Il y a au moins 2 façons de rencontrer Thierry Marx dans un cadre professionnel. La première - et sans doute la plus détonante - est
d' aller déjeuner au Cordeillan Bages, de préférence un dimanche. Car ce jour-là, en compagnie de quelques privilégiés, vous pourrez jouer les cobayes et tester les création du Maître. Crayon dans une main, fourchette dans l' autre, vous devrez noter vos moindres impressions et donner vos impressions sur chaque plat. Thierry Marx ramasse ensuite les copies et revoit la sienne en fonction des commentaires. Les tentatives qui ne sont pas « comprises par le public sont impitoyablement abandonnées. Quant aux plats qui reçoivent un bon accueil, ils sont mis au menu de la semaine suivante avec, éventuellement, quelques améliorations suggérées par les clients. Pour remercier les convives qui se prêtent à l' exercice, Thierry Marx offre le déjeuner à une personne de la table.
Thierry Marx

« Ce rapport avec le public, j en ai besoin car c est lui qui me fait avancer », explique ce chef qui, tout en revendiquant une « cuisine
d' auteur », n' a jamais déposé la moindre recette. Au contraire, ses créations sont généreusement offertes au public par le biais d' internet « et c' est très bien comme ça », sourit le double étoilé au michelin et chef de l' année 2006 Gault -Millau. La seconde façon de rencontrer Thierry Marx est de le retrouver à son dojo de Bordeaux où, une fois par semaine, il enseigne le judo et le jiu jitsu. Ceinture noire 5ème dan, il considère comme un devoir de transmettre ce que lui ont appris ses maîtres et, malgré un emploi du temps de star, continue, modestement, à enseigner. « En judo, comme en cuisine, on ne peut pas tricher, dit-il. Les qualités qu' on doit développer sont les mêmes : rigueur et respect. Respect de l' autre ou respect du produit, c' est la même chose ».

Grâce au judo, Thierry Marx conserve une certaine humilité dans son métier de chef : « je me suis vite rendu compte que rien n’est jamais acquis, dit-il. Mon maître japonais disait toujours que le vrai grade de débutant, c’est la ceinture noire car c’est souvent à ce moment qu’on croit savoir. » Parce que nous voulions le faire parler du Japon, sa passion, nous avons préféré donner rendez-vous à Thierry Marx au Yakitori Sushiko, à Paris, dont le chef Monsieur Saito, a dû déployer tout son talent pour recevoir dignement son prestigieux collègue. Celui-ci ne manquera pas d’ailleurs pas, à la fin du repas d’aller, très confraternellement et très sincèrement, le féliciter. « Ce qui me fascine et me plaît au Japon, c’est le respect, l’attention à l’autre qu’on ressent partout où l’on va », explique Thierry Marx qui passe en moyenne trois mois par an sur l’archipel, lorsque le Cordeillan-Bages est fermé, entre décembre et février.

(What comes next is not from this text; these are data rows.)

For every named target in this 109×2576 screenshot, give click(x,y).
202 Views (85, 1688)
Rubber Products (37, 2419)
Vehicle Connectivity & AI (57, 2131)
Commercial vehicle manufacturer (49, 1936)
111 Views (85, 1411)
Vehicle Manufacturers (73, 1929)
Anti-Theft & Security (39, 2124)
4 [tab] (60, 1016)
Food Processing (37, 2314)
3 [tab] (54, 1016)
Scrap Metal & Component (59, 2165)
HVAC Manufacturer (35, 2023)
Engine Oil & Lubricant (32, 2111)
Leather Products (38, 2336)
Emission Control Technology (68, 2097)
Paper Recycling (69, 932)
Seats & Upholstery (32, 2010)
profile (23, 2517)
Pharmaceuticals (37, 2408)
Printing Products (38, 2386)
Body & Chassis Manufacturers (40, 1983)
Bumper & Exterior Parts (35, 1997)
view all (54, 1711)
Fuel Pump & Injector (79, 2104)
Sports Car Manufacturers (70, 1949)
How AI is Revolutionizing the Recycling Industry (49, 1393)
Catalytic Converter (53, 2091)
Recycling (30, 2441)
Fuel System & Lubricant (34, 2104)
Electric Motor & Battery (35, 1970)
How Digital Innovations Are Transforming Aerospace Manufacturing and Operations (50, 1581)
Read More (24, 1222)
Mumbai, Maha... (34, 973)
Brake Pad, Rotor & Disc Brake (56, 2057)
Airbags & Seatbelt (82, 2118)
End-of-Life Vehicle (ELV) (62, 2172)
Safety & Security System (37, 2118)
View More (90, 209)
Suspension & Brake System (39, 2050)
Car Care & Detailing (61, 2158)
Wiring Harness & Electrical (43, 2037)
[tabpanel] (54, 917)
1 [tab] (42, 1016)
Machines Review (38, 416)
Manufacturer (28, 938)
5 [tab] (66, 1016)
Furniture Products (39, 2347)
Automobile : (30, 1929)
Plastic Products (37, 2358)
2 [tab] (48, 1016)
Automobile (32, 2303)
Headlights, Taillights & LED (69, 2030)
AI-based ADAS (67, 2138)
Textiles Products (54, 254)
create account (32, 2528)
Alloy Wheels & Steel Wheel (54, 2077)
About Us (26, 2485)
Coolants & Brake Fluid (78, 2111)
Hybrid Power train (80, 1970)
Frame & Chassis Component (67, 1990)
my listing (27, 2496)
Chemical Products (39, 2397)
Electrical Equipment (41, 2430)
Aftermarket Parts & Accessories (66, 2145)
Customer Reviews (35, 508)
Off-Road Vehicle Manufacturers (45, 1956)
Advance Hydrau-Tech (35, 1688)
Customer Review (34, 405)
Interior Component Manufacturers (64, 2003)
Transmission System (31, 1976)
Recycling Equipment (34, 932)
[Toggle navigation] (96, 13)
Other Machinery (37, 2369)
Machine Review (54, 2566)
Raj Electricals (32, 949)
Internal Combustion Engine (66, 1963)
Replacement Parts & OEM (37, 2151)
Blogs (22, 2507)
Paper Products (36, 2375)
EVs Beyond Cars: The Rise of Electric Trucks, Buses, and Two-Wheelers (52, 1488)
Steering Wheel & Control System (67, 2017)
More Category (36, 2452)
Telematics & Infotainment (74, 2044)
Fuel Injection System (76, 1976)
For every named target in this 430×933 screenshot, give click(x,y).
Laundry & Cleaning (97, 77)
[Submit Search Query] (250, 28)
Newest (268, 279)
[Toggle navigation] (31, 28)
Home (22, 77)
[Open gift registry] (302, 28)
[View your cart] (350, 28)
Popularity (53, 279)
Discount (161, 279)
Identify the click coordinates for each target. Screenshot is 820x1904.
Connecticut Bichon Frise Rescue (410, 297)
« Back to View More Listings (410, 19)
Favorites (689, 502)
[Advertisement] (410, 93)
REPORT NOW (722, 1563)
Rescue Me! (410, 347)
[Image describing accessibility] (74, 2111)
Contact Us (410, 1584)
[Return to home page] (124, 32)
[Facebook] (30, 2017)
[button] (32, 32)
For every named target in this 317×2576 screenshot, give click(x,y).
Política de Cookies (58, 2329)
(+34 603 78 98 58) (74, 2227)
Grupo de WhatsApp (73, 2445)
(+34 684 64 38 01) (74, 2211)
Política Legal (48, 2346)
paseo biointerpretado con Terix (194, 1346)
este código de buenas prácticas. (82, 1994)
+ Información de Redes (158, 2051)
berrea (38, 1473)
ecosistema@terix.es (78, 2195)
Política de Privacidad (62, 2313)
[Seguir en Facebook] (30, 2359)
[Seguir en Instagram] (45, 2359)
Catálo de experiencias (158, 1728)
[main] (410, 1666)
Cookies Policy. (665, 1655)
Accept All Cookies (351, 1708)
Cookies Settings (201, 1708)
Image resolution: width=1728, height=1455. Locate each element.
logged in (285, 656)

« j’y mène une activité de conseil en restauration. En ce moment, par exemple, je travaille sur le concept de restauration éphémère. » Blouson sport et casquette de rappeur rouge vissée sur un crâne de moine zen, le moins que l’on puisse dire est que Thierry Marx n’a pas vraiment le look d’un Ducasse ou d’un Robuchon… Bien qu’il soit actuellement, l’un des chefs les plus en vue, il reste, à l’évidence, quelque chose de son enfance dans le 20ème arrondissement de Paris puis en banlieue. Et l’on retrouve, dans sa cuisine, l’anticonformisme de la jeunesse en révolte… Et aussi beaucoup de curiosité. Ainsi, pour mieux comprendre la structure des ingrédients, il n’hésite pas à les scanner ! Résultat : ses plats, légers comme l’azote, sont un mélange de spontanéité et de précision avec, parfois, une inspiration inattendue qui lui vient des petits marchands d’Osaka.

Car pour en arriver là, Thierry Marx a beaucoup voyagé, beaucoup observé. Après avoir débuté comme compagnon pâtissier (son père fut compagnon maréchal ferrand puis compagnon chauffagiste) il s’engage comme casque bleu au Liban. Puis, en 89, découvre le Japon où il fait la connaissance de Mikuni, propriétaire d’un grand restaurant français de Tokyo. Celui-ci comprend vite qu’il a affaire à quelqu’un hors du commun. San hésiter, il l’introduit chez Takeishi à Kyoto, une maison traditionnelle, qui sert le kaiseki depuis 17 générations. Marx y apprendra les bases de cette cuisine, notamment la cuisson à basse température (la spécialité de la maison est la cuisson dans les sources d’eau chaude). Tout en continuant à pratiquer le judo, raison principale de son séjour au pays du Levant, Thierry parcourt l’archipel en travaillant pour différents restaurants.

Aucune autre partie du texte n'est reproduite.